Hypothesis: In MASLD, zone‑3 hepatocytes accumulate labile iron due to impaired ferroportin export, which amplifies lipid peroxidation and triggers ferroptotic senescence. This senescent phenotype spreads via extracellular vesicle‑mediated transfer of oxidized lipids and mitochondrial DNA, causing paracrine aging in distant organs such as pancreas, kidney and heart, thereby linking hepatic zonation to systemic metabolic dysfunction.

Mechanistic basis

• Hypoxia‑iron axis: Low O2 in pericentral zones stabilizes HIF‑1α, which upregulates transferrin receptor (TFRC) and downregulates ferroportin (FPN1), increasing intracellular labile iron [https://royalsocietypublishing.org/doi/pdf/10.1098/rsif.2017.0443].
• Lipid overload: Reduced fatty acid oxidation and impaired PNPLA3‑mediated lipolysis cause lipid droplet accumulation, providing substrates for peroxidation [https://pmc.ncbi.nlm.nih.gov/articles/PMC8773141/].
• Ferroptosis trigger: Labile iron catalyzes Fenton reactions, generating lipid ROS that overwhelm GPX4 capacity, pushing hepatocytes toward ferroptotic damage [https://pmc.ncbi.nlm.nih.gov/articles/PMC12810195/].
• Senescence diversion: Sublethal ferroptotic stress activates p53‑p21 and DNA damage pathways, establishing the Aging Hepatocyte Gene Signature (AHGS) and a senescence‑associated secretory phenotype (SASP) [https://pmc.ncbi.nlm.nih.gov/articles/PMC12810195/].
• Paracrine spread: Senescent hepatocytes release extracellular vesicles enriched in oxidized phospholipids and mitochondrial DNA. Upon uptake by extra‑hepatic cells, these cargoes activate cGAS‑STING and NF‑κB signaling, propagating senescence and metabolic dysfunction to pancreas, kidney and heart [https://pmc.ncbi.nlm.nih.gov/articles/PMC12810195/].

Testable predictions

1. Iron imaging: Quantify labile iron in zone‑3 versus zone‑1 hepatocytes using calcein‑AM quenching in human MASLD biopsies; zone‑3 will show a ≥2‑fold higher labile iron pool [https://pmc.ncbi.nlm.nih.gov/articles/PMC2346454/].
2. Ferroportin manipulation: Genetic overexpression of ferroportin specifically in zone‑3 hepatocytes (using AAV8‑HGF promoter) will reduce AHGS incidence from ~44% to <15% in aged MASH mice, without altering overall iron load [https://pmc.ncbi.nlm.nih.gov/articles/PMC12810195/].
3. EV transfer: Isolate EVs from senescent zone‑3 hepatocytes and inject them into healthy mice; recipient pancreas, kidney and heart will exhibit increased p21^WAF1^ expression and impaired glucose tolerance within two weeks [https://pmc.ncbi.nlm.nih.gov/articles/PMC12810195/].
4. Therapeutic window: Combined treatment with a ferroptosis inhibitor (Fer‑1) and an HIF‑2α antagonist will synergistically lower zone‑3 AHGS and improve systemic insulin sensitivity more than either agent alone in aged MASH mice [https://pmc.ncbi.nlm.nih.gov/articles/PMC12810195/].

Falsifiability

If zone‑3 hepatocytes do not display elevated labile iron relative to zone‑1, or if ferroportin overexpression fails to diminish AHGS despite reducing iron, the hypothesis is refuted.
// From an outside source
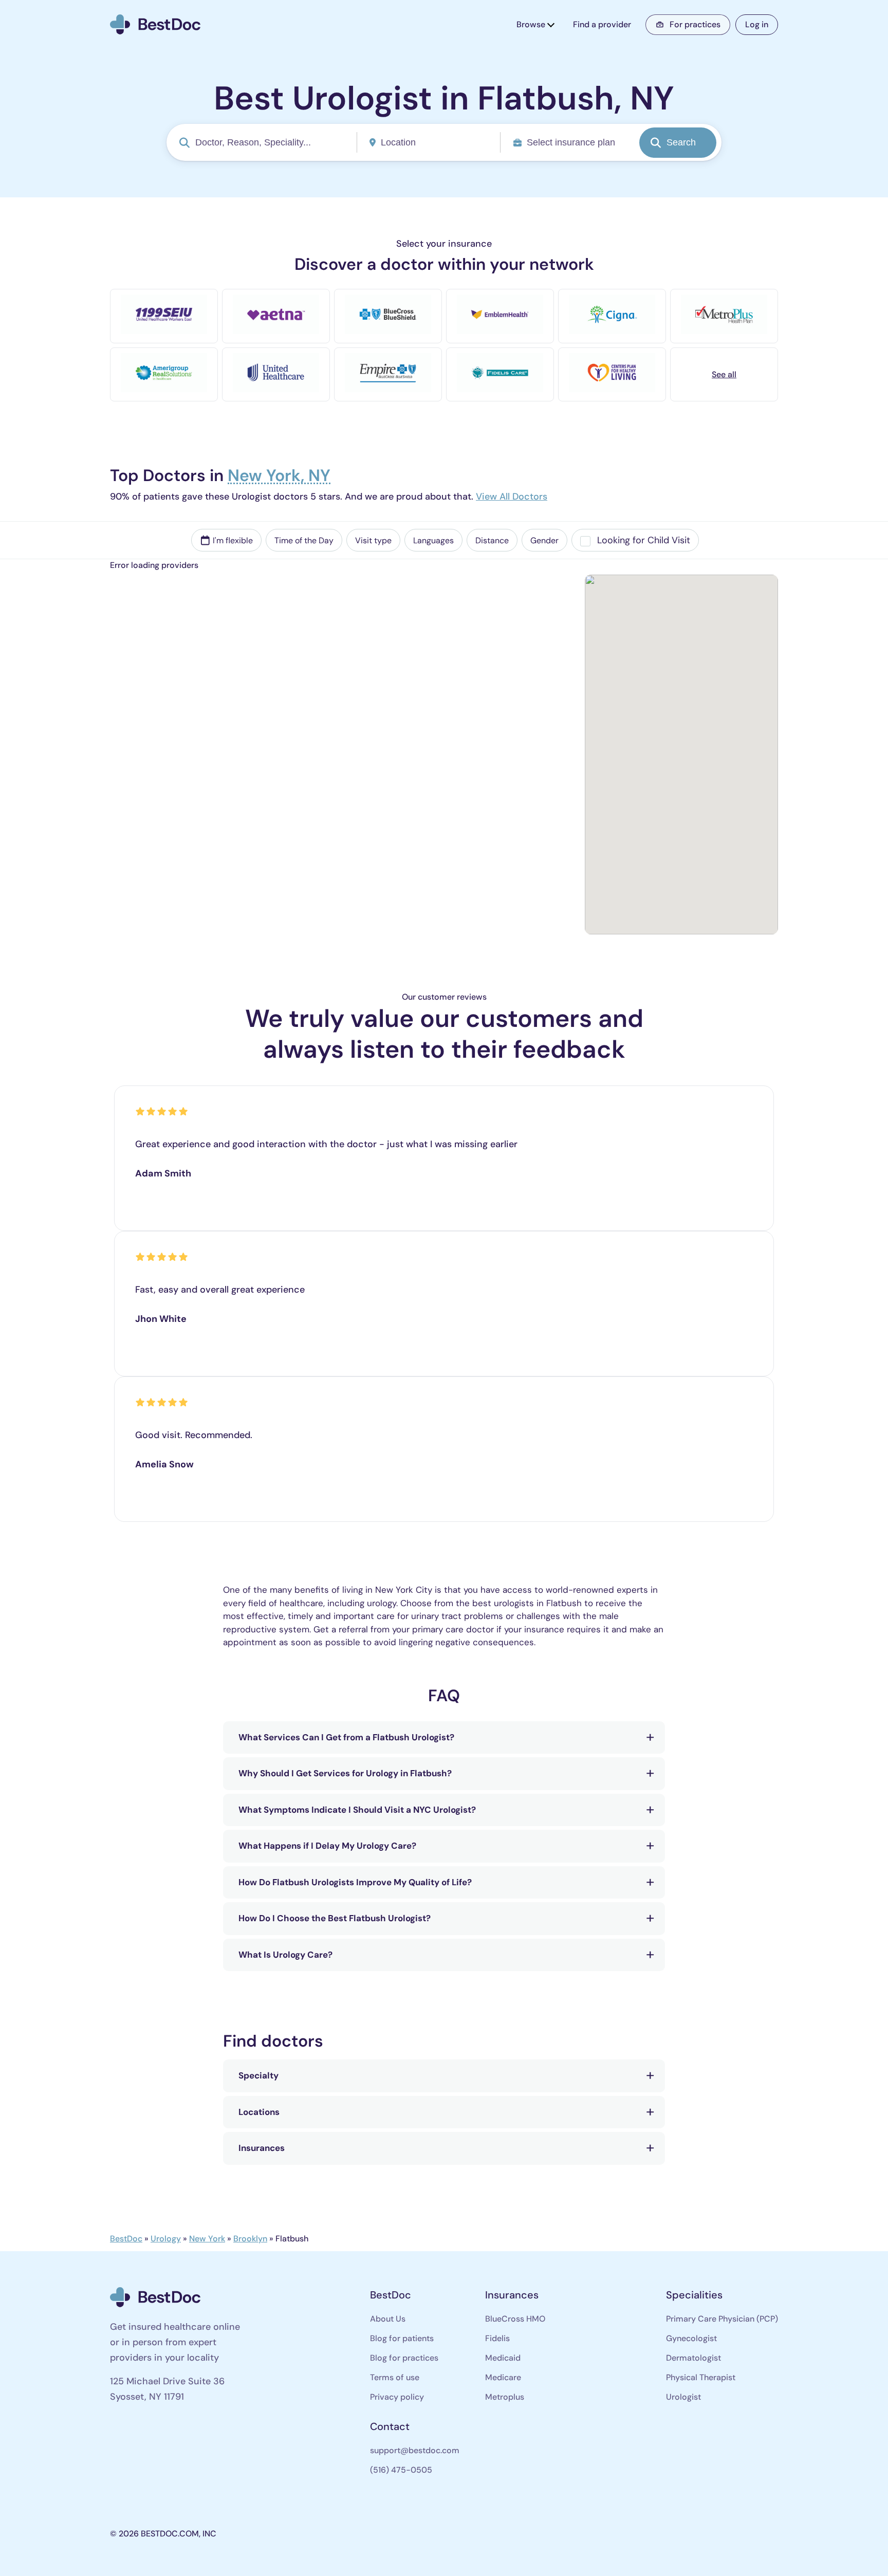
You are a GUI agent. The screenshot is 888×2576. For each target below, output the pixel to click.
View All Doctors (511, 497)
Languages (433, 540)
Likewise, lack of senescence‑inducing activity in hepatocyte‑derived EVs would falsify the paracrine aging mechanism.

This framework integrates zonation‑specific iron handling, lipid peroxidation, and vesicle‑mediated senescence to explain how a localized hepatic lesion drives multi‑organ metabolic decline in MASLD.